Lawyer Ikome Ngongi is a former legal adviser at the United Nations while Christopher Tambe Tiku is on the South West regional ELECAM board and also secretary general of the National Commission for Human Rights and Freedoms in the South West region. They could not have gone on air to make such indicting accusations without incontrovertible evidence.

They were specific in their indictment and gave examples like the case of the Fako SDO, Zang III who Tambe said has as large as one hectare of land in Ngeme village near SONARA when hundreds of villagers to whom the land was given cannot afford even half a plot.

Most of such lands snatched by civil servants are left undeveloped. The booties are merely kept for speculative purposes to later sell when the demand is high. It is just the tip of the iceberg of a land-grabbing syndicate in which one person can have some ten land titles in the prime areas of Limbe!

Fako division with all its “political bigwigs” should not be like no-man’s land where any administrator thinks he can seize the people’s land for his selfish agenda. Ironically, the theft is almost everywhere. In Tiko sub-division, Tiko airport land has been sold illegally, putting the lives of those who have built residential houses close to the runway in peril.
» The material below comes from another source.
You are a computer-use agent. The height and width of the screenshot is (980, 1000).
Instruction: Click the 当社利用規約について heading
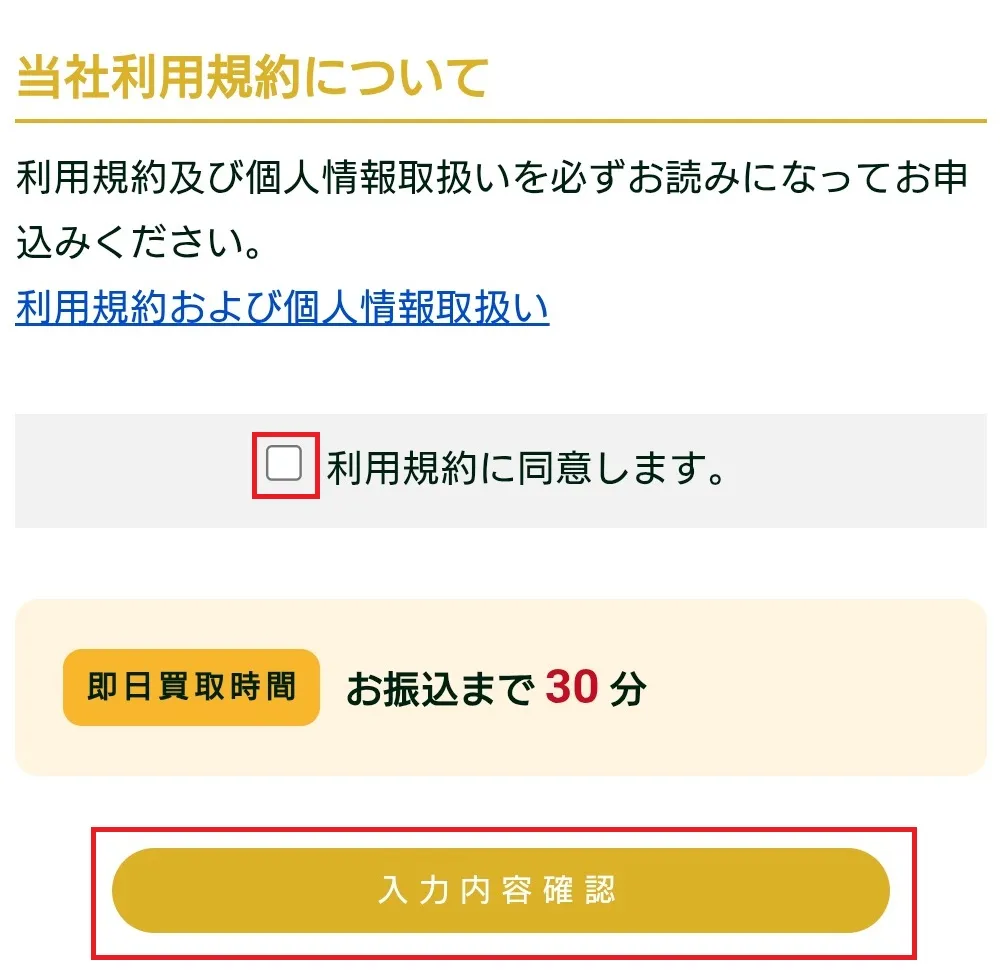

There are also allegations that some of the land the CDC donated to Tiko council to build the municipal chambers was sold out by unscrupulous council officials who pocketed the proceeds. It is the same peculiar case in Mutengene where land offered by the CDC to the traditional council for a football pitch, cemetery and the expansion of the fast-growing town was illegally sold by a dubious land speculator.
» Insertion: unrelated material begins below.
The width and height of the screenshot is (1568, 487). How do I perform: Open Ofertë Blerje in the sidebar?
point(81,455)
How many officials have confiscated land in the Government Residential Areas (GRA) in Limbe and Buea for personal use? The list is inexhaustible, the atrocities mind bogging.

There are also vey serious allegations that the journalists involved in interviewing the guests who exposed the scandal are living under threat. By including the press in their hit list, they have exposed the Biya regime to international condemnation. The suspension is an assault on freedom of the press on which democracy gyrates. It reeks of the mentality of civil servants President Biya described in his 2013 end of year speech as people who put personal interest above that of the people. Their misdeeds breed visceral disgust among patriotic and law abiding citizens which could lead to a breach of peace. They have no regards for free speech.
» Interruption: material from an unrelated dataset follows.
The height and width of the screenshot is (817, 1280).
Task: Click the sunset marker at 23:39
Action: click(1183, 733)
The Guardian Post is aware that the prime minister, Philemon Yang and the National Anti-corruption Commission (CONAC) have taken up investigations into the scandal. We congratulate the PM for putting a halt to the offer of CDC land. His services and CONAC are up to the task to sanction the culprits.

But the level of the impunity from the Fako administration shows the extent they are prepared to go. They have gagged a popular CRTV programme and nobody, including the outspoken communication minister and government’s spokesman, Issa Tchiroma Bakary who is also the chairman of CRTV has issued any official statement to explain why.

He knows how damaging such a suspension is to the image of the country and that of President Biya. We urge him to order the resumption of the programme to heal the injury inflicted on press freedom.
 We are not saying that the mafia will “pocket” the prime minister’s investigators or those from CONAC. If they are capable of stifling a CRTV programme and threatening journalists, then nothing should be taken for granted. That is why in addition to the CONAC and PM’s investigations, The Guardian Post urges Fako senators and parliamentarians to table the matter at the national assembly for their own enquiry.
  
We also advocate that the various investigators should extend their probe into all scandalous land transactions in Fako especially the lands that CDC has given out to communities. The probe should also include plots in GRA Limbe and Buea and serve as warning to any future corrupt officials who may want to grab land in Fako on the bogus belief that it is a no man’s land.